## [Data to use]
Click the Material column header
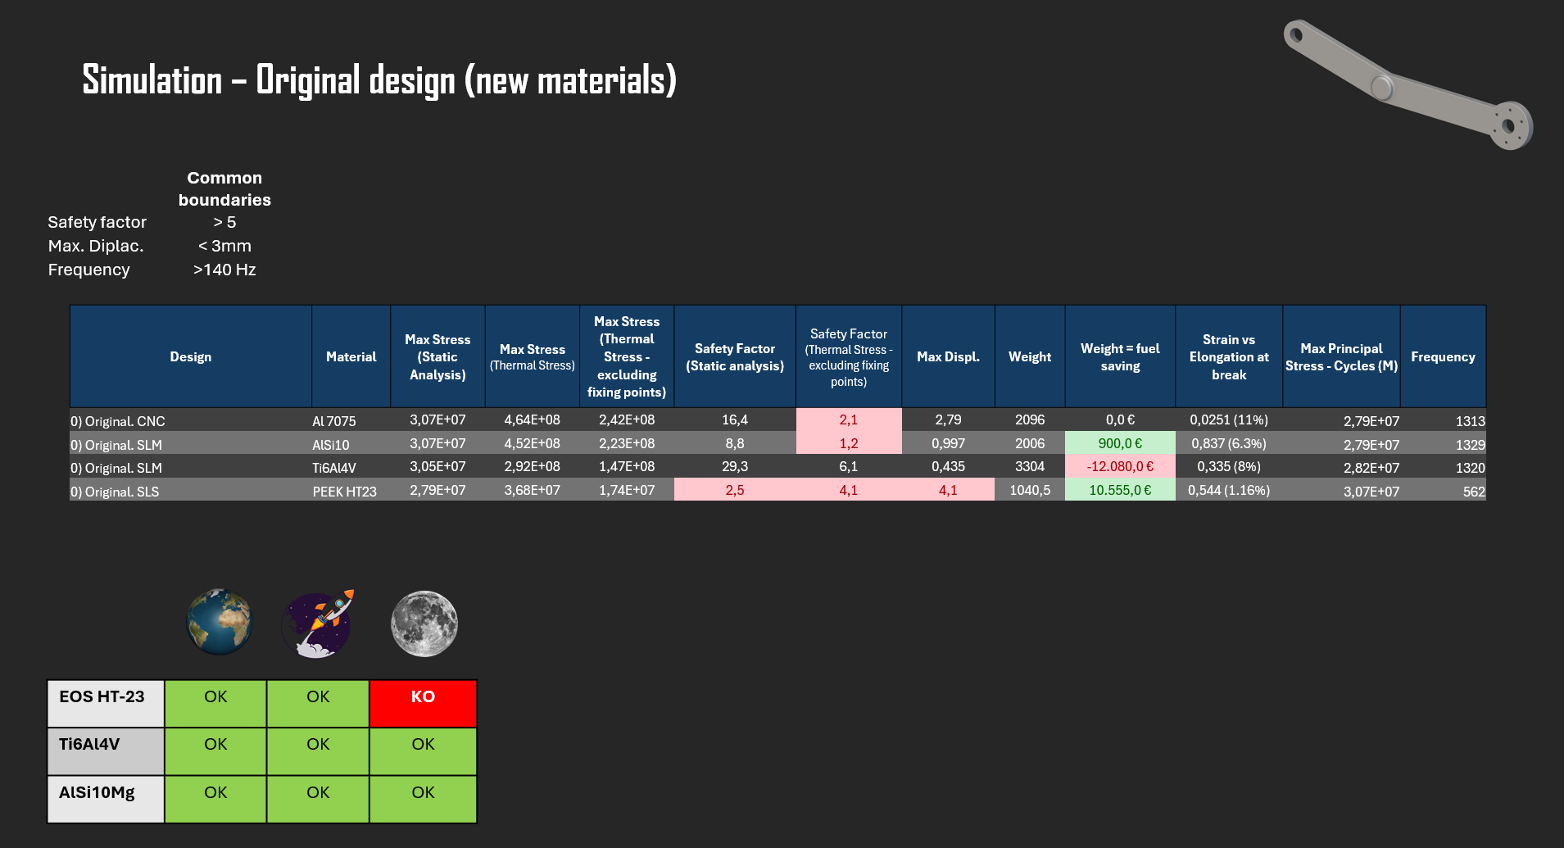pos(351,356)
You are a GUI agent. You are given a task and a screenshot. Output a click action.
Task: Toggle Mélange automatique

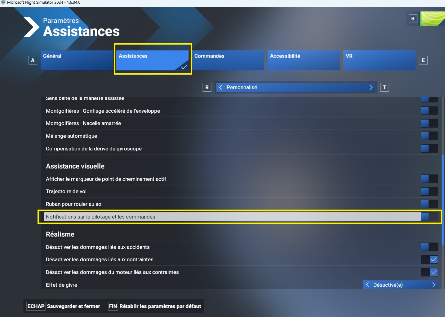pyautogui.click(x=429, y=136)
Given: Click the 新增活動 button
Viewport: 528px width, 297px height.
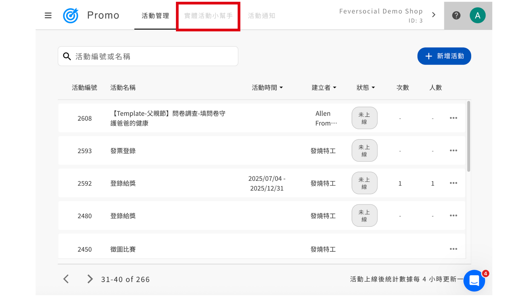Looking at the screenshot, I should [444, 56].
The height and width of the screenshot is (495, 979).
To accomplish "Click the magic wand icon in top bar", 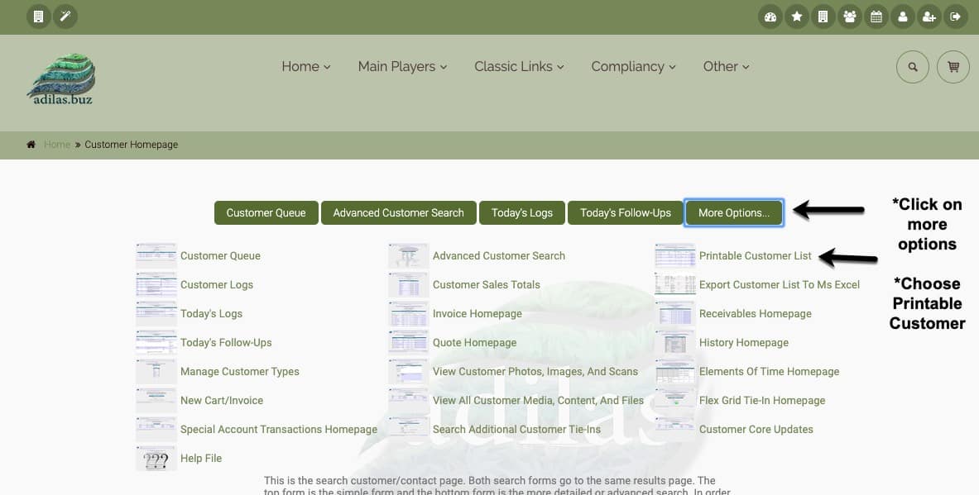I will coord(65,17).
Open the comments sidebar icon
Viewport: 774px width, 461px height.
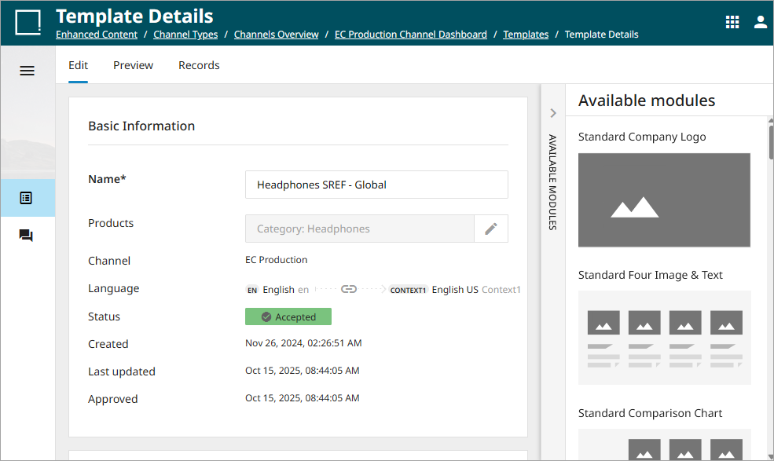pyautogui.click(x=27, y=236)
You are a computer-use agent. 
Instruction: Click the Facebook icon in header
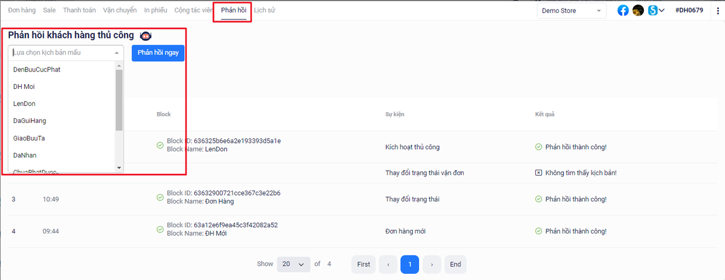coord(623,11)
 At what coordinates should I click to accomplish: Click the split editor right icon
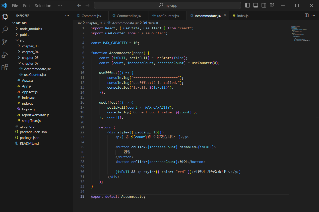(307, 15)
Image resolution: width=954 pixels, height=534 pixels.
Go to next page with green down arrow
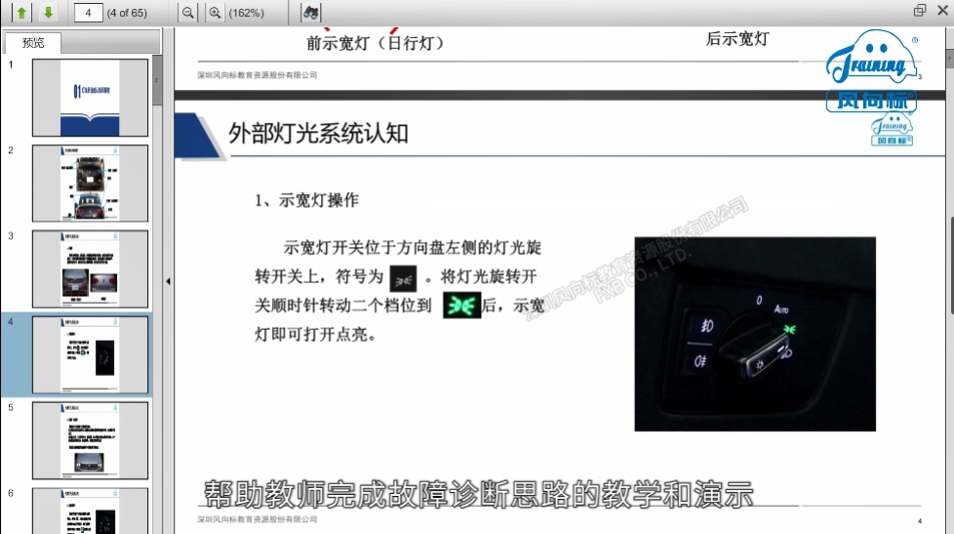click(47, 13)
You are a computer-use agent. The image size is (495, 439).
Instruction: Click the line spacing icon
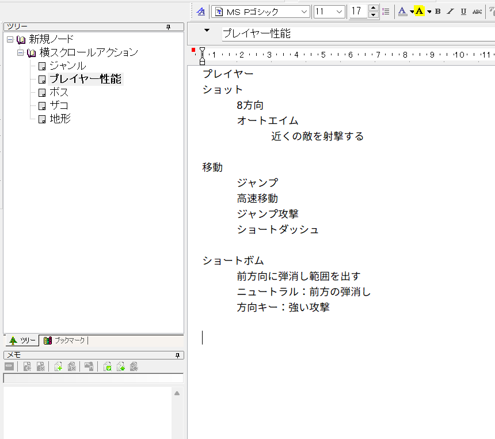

==

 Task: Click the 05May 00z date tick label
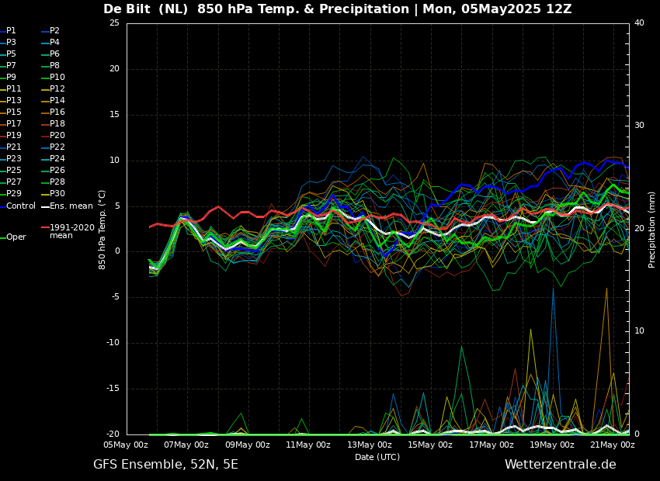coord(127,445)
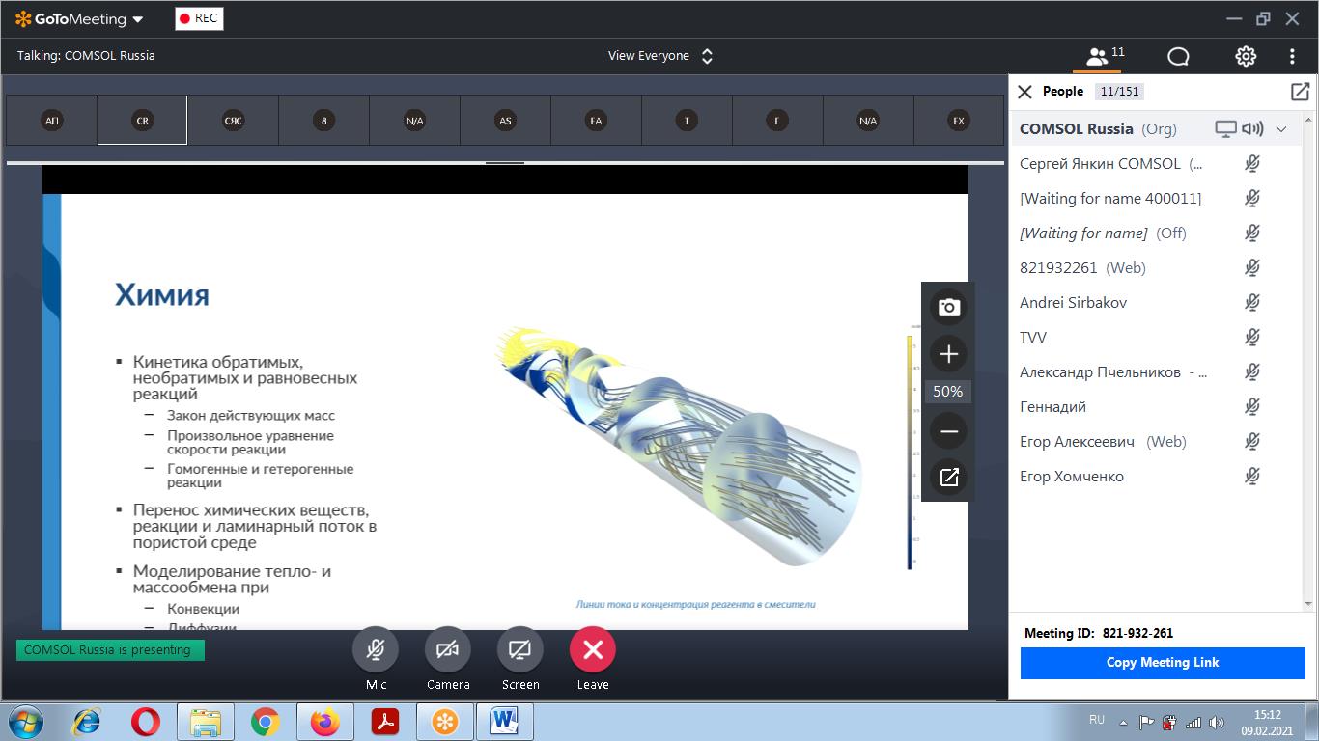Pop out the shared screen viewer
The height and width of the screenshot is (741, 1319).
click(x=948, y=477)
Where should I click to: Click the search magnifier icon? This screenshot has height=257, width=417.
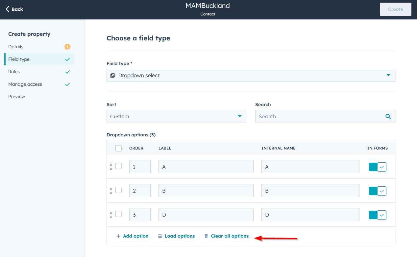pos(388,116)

## [What is needed]
Scan the records above for the string "computer", then select every line that holds it.

## [Task response]
You are a computer-use agent. 
You are a computer-use agent. The image size is (495, 439).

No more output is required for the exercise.